Is not semanticly equivalent to the following, which means
there are two endpoints for myref, requiring the Java reference
to be a list type. The fact that they have the same endpoint
URI is irrelevant.

<reference name="myref" multiplicity="1..n"/>
 <binding.sca uri="C1/S1"/>
 <binding.ws uri="C1/S1"/>
</reference>

After some thought, I understand the reason for this distinction.
The first example has used the target attribute to reduce the
multiplicity to 1, but the second example hasn't.  In the second
example, you seem to be taking the presence of two binding elements
to imply a  multiplicity of 2, though I don't see this clearly
stated in the Assembly spec.  Also, in both your examples, one of
the binding elements would need a non-default name to be specified,
sinces binding element names on a reference must be unique.

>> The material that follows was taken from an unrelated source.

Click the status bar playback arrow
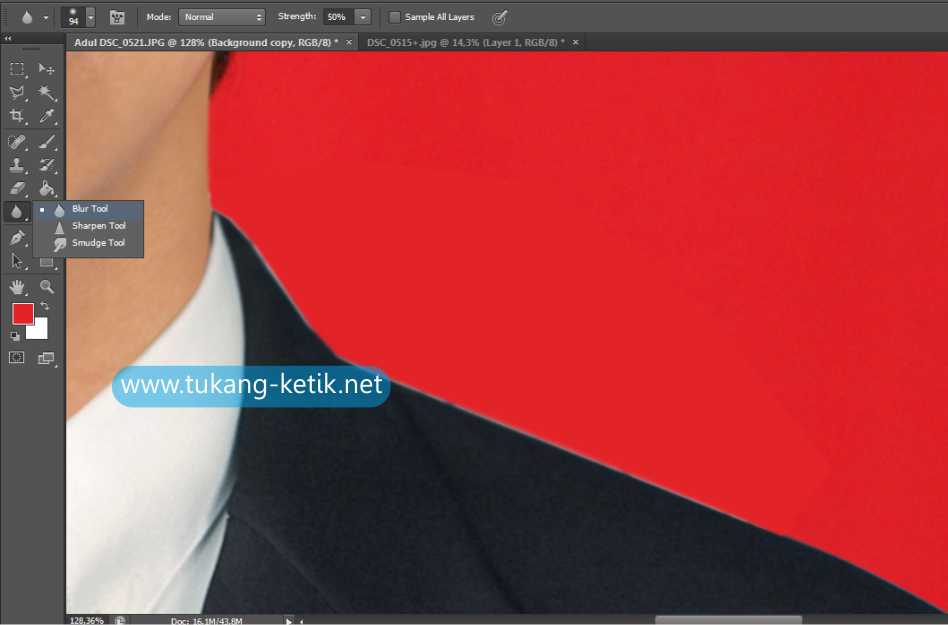This screenshot has height=625, width=948. tap(288, 620)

There might also be some differences to consider for
promoted references, but I'm seeing them clearly at the
moment.


Currently the model holds each of these forms differently even
when they are semantically equivalent.  This leads to two problems.

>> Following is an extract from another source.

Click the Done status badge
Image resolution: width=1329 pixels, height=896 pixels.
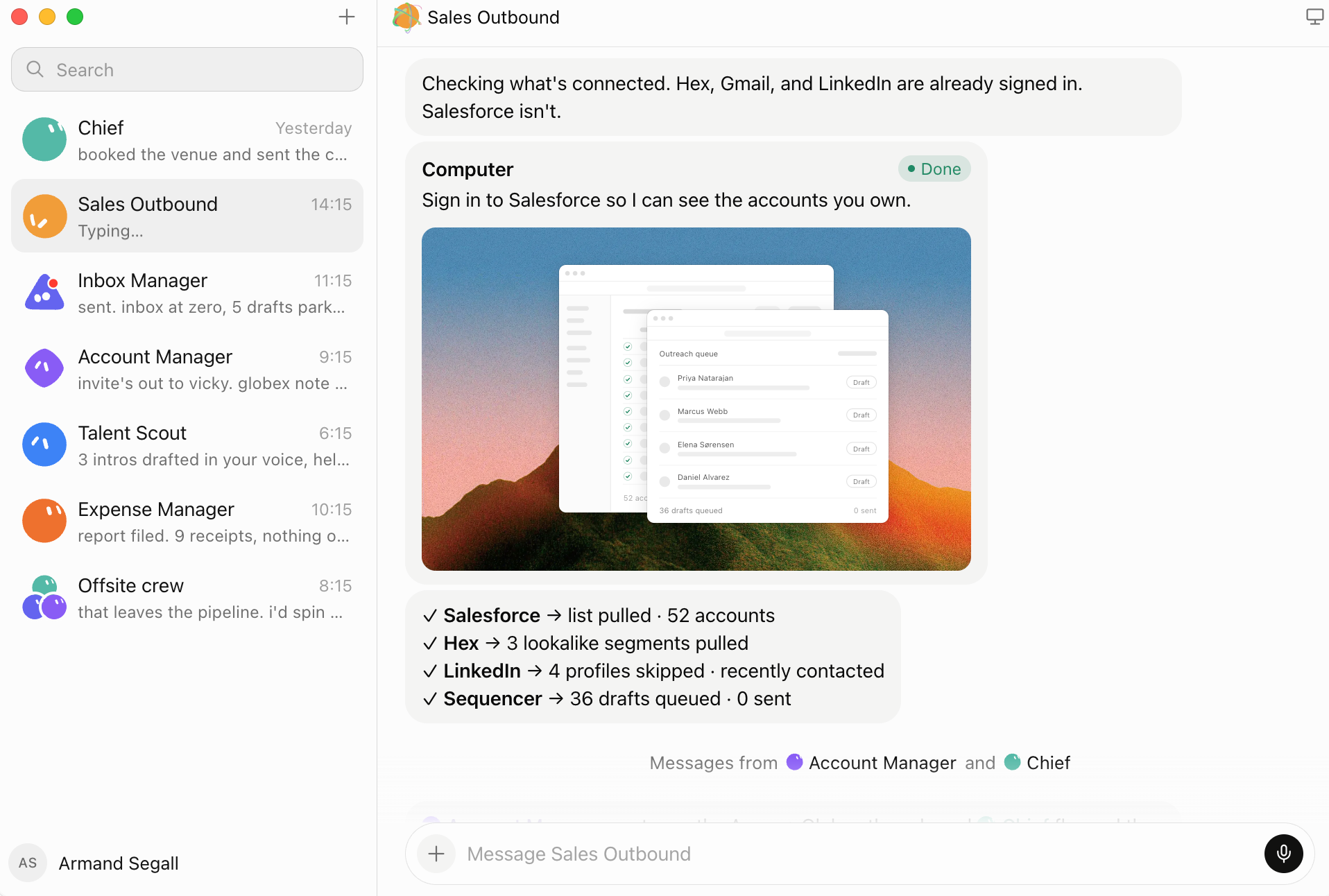tap(934, 169)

1. Different valid forms with the same semantics are not
   interchangeable.  For example,
     <reference name="myref" target="mycomp/myservice"/>
   is treated as a valid wire, but
     <reference name="myref">
       <binding.sca uri="mycomp/myservice"/>
     </reference>
    produces an error because wiring only looks at the target
    attribute of the reference, not the uri attrbute of the binding.

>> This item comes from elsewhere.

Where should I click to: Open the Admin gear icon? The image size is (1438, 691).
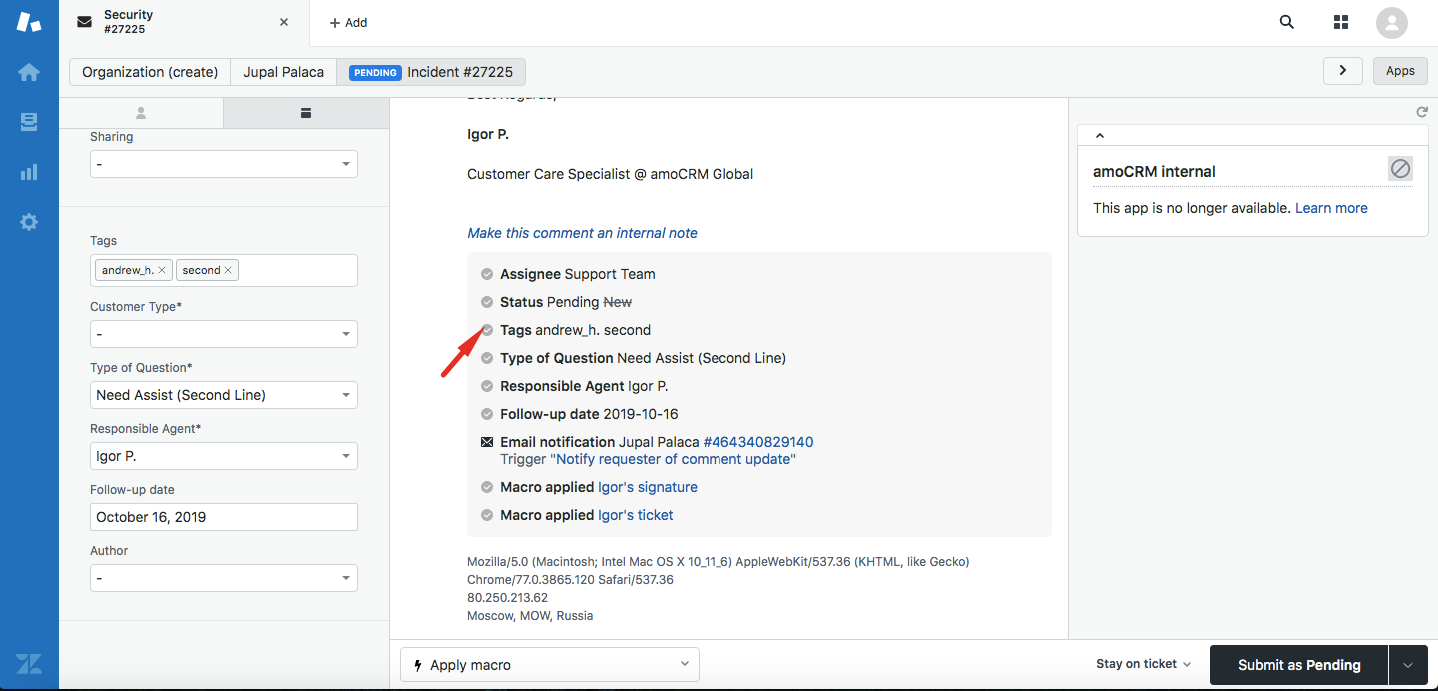(x=29, y=222)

2. Some SCDL errors are not detected.  For example,
     <reference name="myref" target="mycomp/myservice">
       <binding.ws wsdlElement="mynamespace#wsdl.port(myport)"/>
     <reference>
   is an error because the target URI is specified by both the
   reference and the binding.  However,
     <reference name="myref" target="mycomp/myservice">
       <binding.ws wsdlElement="mynamespace#wsdl.binding(mybinding)"/>
     <reference>
   is valid.  Currently the core runtime does not have enough
   information to be able to flag an error for the first but not
   the second.


 Another example is that the unpromoted reference
     <reference name="myref"/>
   is detected by the core runtime as unwired because the target
   attribute is missing, but the unpromoted reference
     <reference name="myref">
       <binding.ws wsdlElement="mynamespace#wsdl.binding(mybinding)"/>
     <reference>
   is not detected as unwired even though it too has no target URI.
   This is because the core runtime has no reliable means of finding
   out from the Web Service binding extension that a target URI was
   not specified.


I agree with your analysis of the above cases, but your solution has
problems that I tried to illustrate above.  I think what you need is
another place to store this info in the model which would allow you
to capture the multiplicity semantics correctly, perhaps in combination
with your algorithm.

My suggestion to fix this is to have the model use the uri attribute
of the binding as the canonical form of the target URI in all cases,
no matter which of the alternate forms was specified in SCDL.
The core runtime can do this canonicalization itself when the target
attribute is specified on a reference element or on a wire element,
but it needs some help from extension bindings when the target URI
is provided in a binding-specific way.

Specifically, this would mean that the resolve() method of extension
binding processors would need to call the Binding.setURI() method
if a binding-specific means of providing the target URI is used.
This would be a new requirement on extension bindings.  It doesn't
change any SPI signatures but it could be regarded as a change to
the (currently unwritten) SPI contract.

What do people think about this approach?